Apple fights back against iPhone ruling in Brazil -- report

The company's challenge now forces its opponent, Gradiente, to provide in the next 60 days that it used its trademark between January 2008 and January 2013.

Josh Lowensohn/CNET

Apple has struck back in its ongoing battle over the "iPhone" trademark in Brazil.

Not surprisingly, Apple has decided to challenge the ruling laid down yesterday by the Institute of Industry Property (INPI) that Gradiente Eletronica's registration for the "iphone" trademark in 2000 is valid, Reuters is reporting today, citing conversations with people within INPI.

Now that Apple has challenged the ruling, Gradiente has 60 days to prove that it made use of the branding between January 2008 and January 2013. Gradiente wasn't authorized to use the iPhone trademark until 2008. Apple launched its iPhone in Brazil in 2007.

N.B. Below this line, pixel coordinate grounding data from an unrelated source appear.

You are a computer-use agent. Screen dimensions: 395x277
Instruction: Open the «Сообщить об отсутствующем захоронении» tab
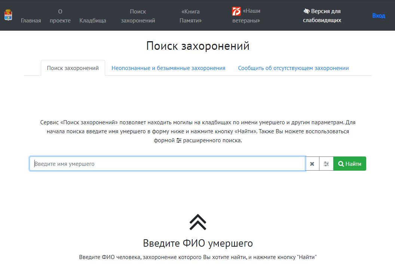click(x=293, y=68)
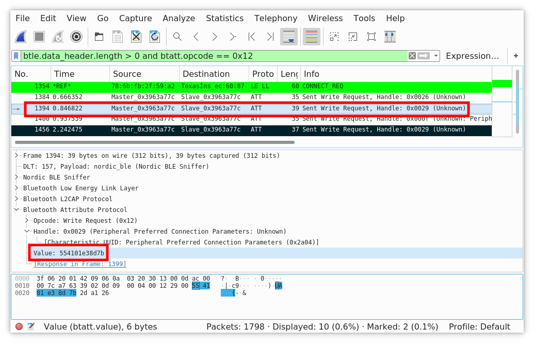534x343 pixels.
Task: Follow the Response in Frame 1399 link
Action: [80, 264]
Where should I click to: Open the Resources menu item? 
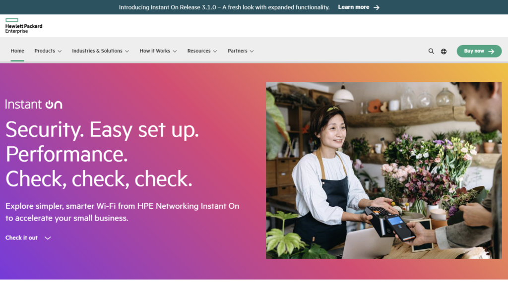[198, 51]
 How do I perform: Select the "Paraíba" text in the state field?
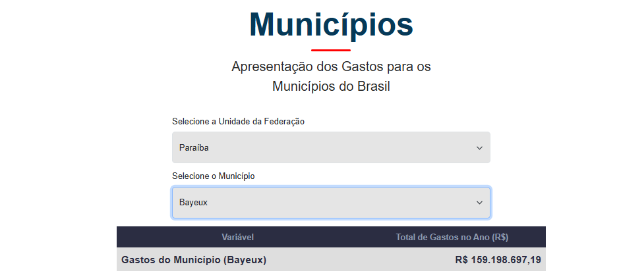[x=194, y=148]
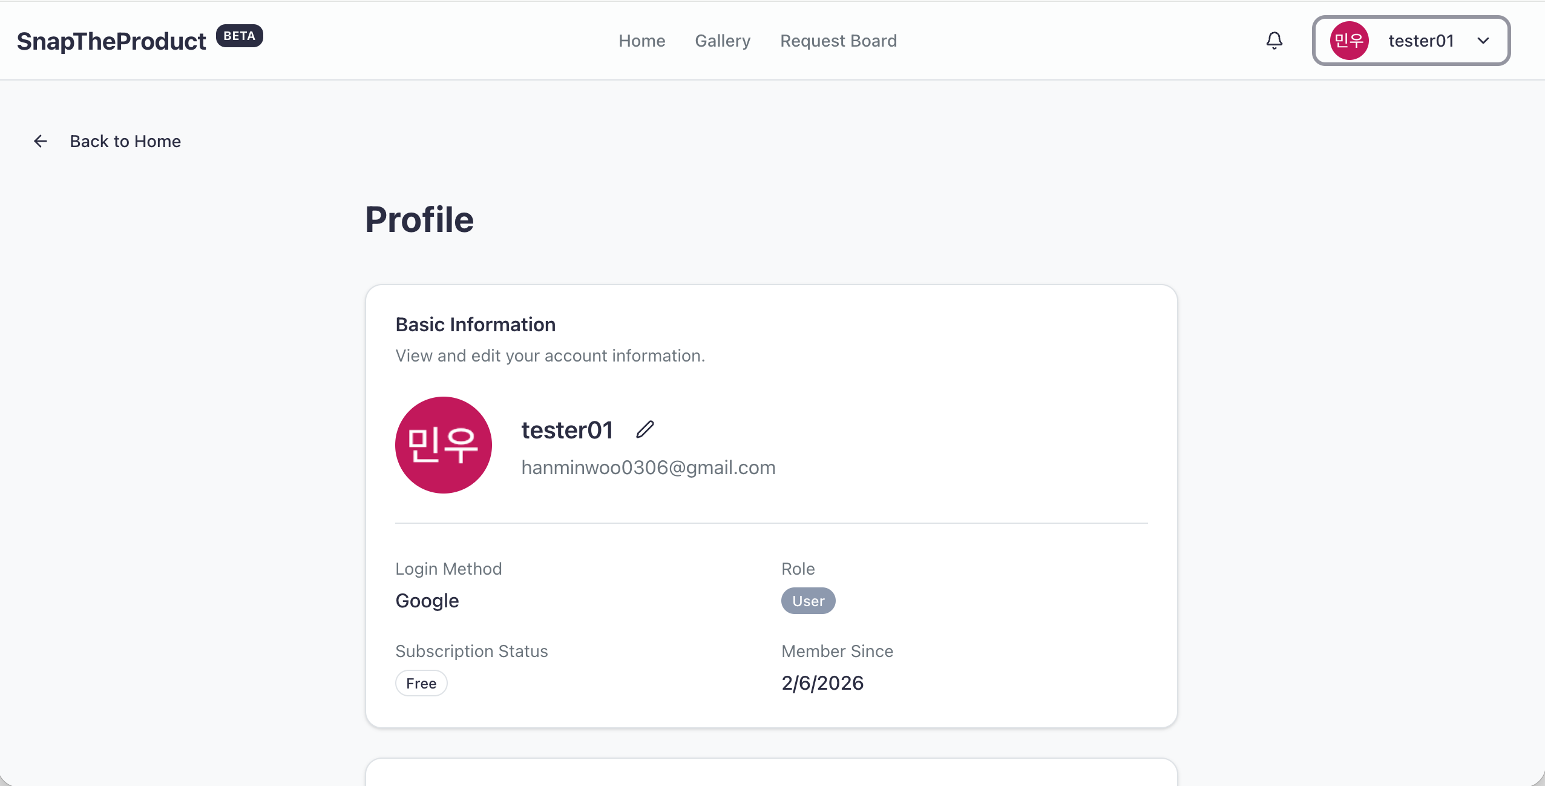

Gradiente did not actually use the iPhone trademark until this past December, when it launched a spate of Android-based handsets using the "iphone" moniker. Whether that will be enough for Gradiente to hold onto the iPhone name remains to be seen.

Although Apple has decided to make its case with INPI, the company has the right to settle the matter out of court. Apple did just that in early 2007 when it cut a deal with Cisco Systems, which originally owned the iPhone name. Apple last year settled another lawsuit with China-based company Proview over the use of the iPad trademark.